Kenapa orang-orang di sekitar Anda dan juga diri Anda sendiri melakukan dosa? Karena kita semua bukanlah makhluk yang suci dan sempurna. Manusia adalah tempat munculnya kesalahan dan lupa. Jadi, sangat wajar jika selama kita di dunia ini, kita selalu saja mendapati adanya kesalahan berkategori dosa yang dilakukan oleh orang lain atau oleh diri kita sendiri.

Ketika kita mengungkapkan adanya dosa-dosa yang dilakukan oleh manusia itu, ungkapan itulah yang disebut dengan ta’tsim. Contoh kalimat ta’tsim di antaranya adalah: “Saya melakukan kesalahan fatal”, “Politisi fulan mencuri uang rakyat”, “Anakku kecanduan miras”, “Tetanggaku menipu aku”, dan lain-lain. Jadi, ta’tsim adalah ekspresi atas persepsi kita terkait dengan adanya dosa dan kesalahan, baik yang dilakukan orang lain atau diri kita sendiri. (Baca: Bagaimana AlQuran Mengajarkan Manajemen Stres? – Bagian 1)

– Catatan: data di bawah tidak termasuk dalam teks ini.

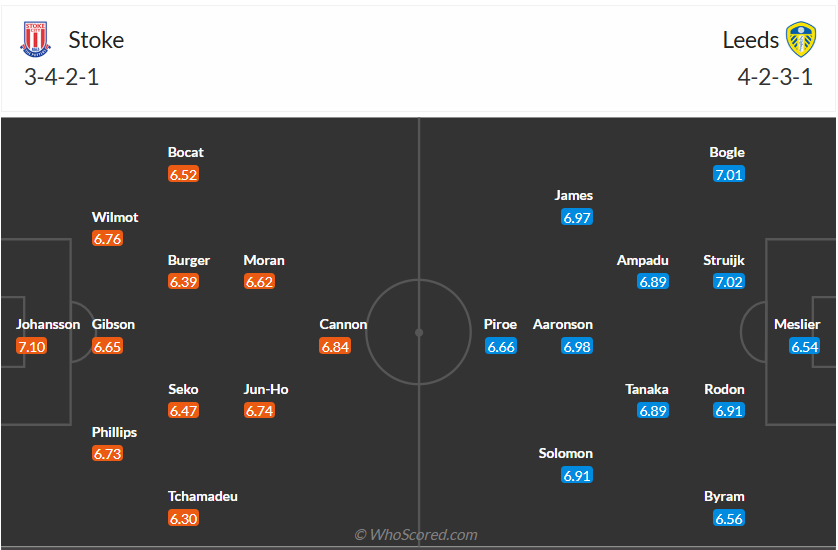Open Aaronson's player name
838x550 pixels.
563,324
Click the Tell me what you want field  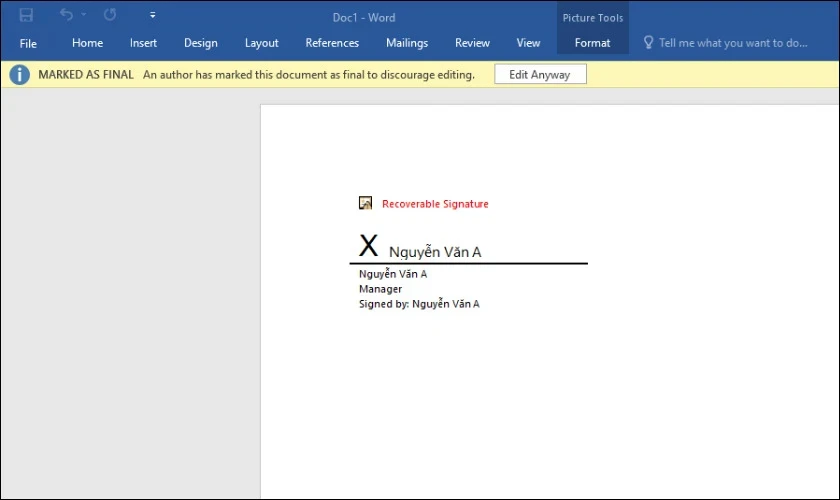point(733,43)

Masalahnya, ta’tsim itu bisa benar, tapi bisa juga salah. Maksudnya, kita bisa saja menganggap ada dosa yang muncul, tapi sebenarnya itu bukan perbuatan dosa. Kita bisa meyakini bahwa suami/istri melakukan dosa, padahal sebenarnya tidak. Kita bisa ber-su’uzhzhan dengan tetangga kita, padahal dia sebenarnya orang yang baik. Bahkan kita bisa saja berpikiran negatif terhadap diri kita, padahal sebenarnya kita baik-baik saja.

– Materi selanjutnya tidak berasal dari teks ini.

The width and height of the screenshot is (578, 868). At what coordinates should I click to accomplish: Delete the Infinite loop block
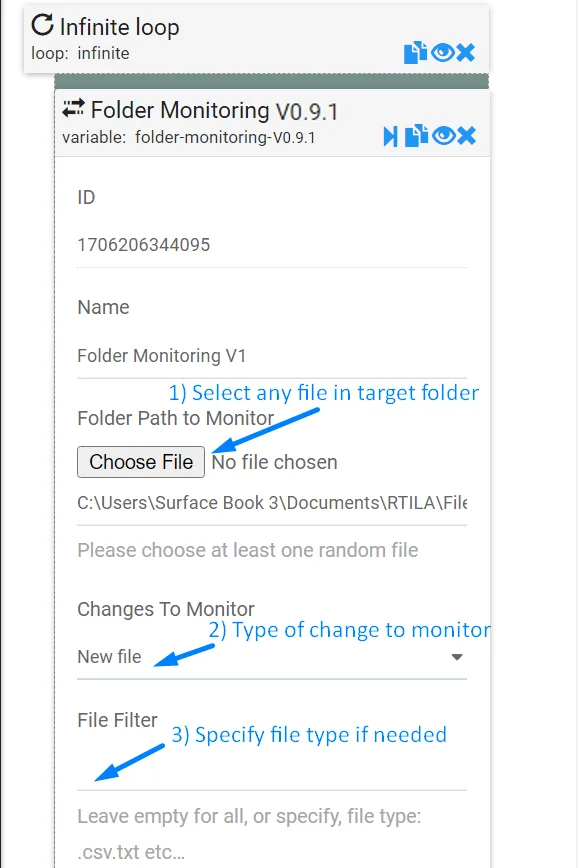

Terlepas dari benar atau tidaknya dugaan kita, ta’tsim pastilah memiliki efek negatif bagi jiwa kita. Makin banyak ta’tsim, makin tidak bahagia kita. Bayangkan, bagaimana sangat menderitanya kalau kita melihat bahwa di sekeliling kita banyak terjadi dosa yang dilakukan tiap saat. Sebaliknya, semakin sedikit kita melihat dosa dan keburukan yang muncul, semakin bahagia hidup kita.

Di dalam surga nanti, para penduduk surga dipastikan tak akan pernah lagi menjumpai yang namanya dosa dan kesalahan. Tak akan ada pembicaraan mengenai keburukan di sekeliling. Yang ada adalah pembicaraan yang baik, positif, sejuk, dan memberikan kedamaian.

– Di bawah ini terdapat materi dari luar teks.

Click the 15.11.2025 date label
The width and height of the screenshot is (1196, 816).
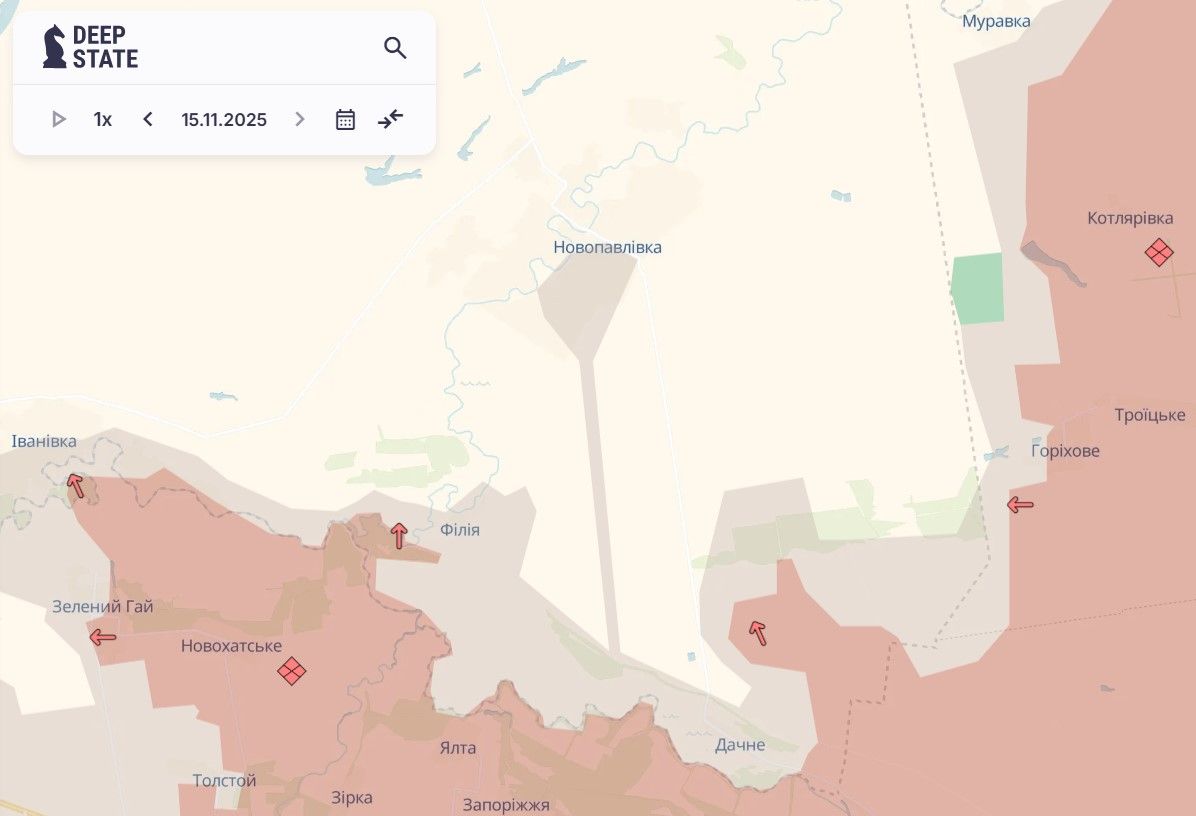(224, 120)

Ketika kita ingin menciptakan suasana surgawi di dalam rumah dan keluarga kita, salah satu kuncinya adalah menghilangkan atau paling tidak, meminimalisir ta’tsim di tengah-tengah keluarga kita. Dan karena ta’tsim itu kebanyakan berupa dugaan dosa atau kesalahan yang dilakukan oleh orang lain, kita harus berusaha keras untuk mengedepankan pikiran yang positif terkait dengan perilaku orang lain, khususnya mereka yang tinggal serumah dengan kita, yaitu keluarga kita. (os/safinah-online)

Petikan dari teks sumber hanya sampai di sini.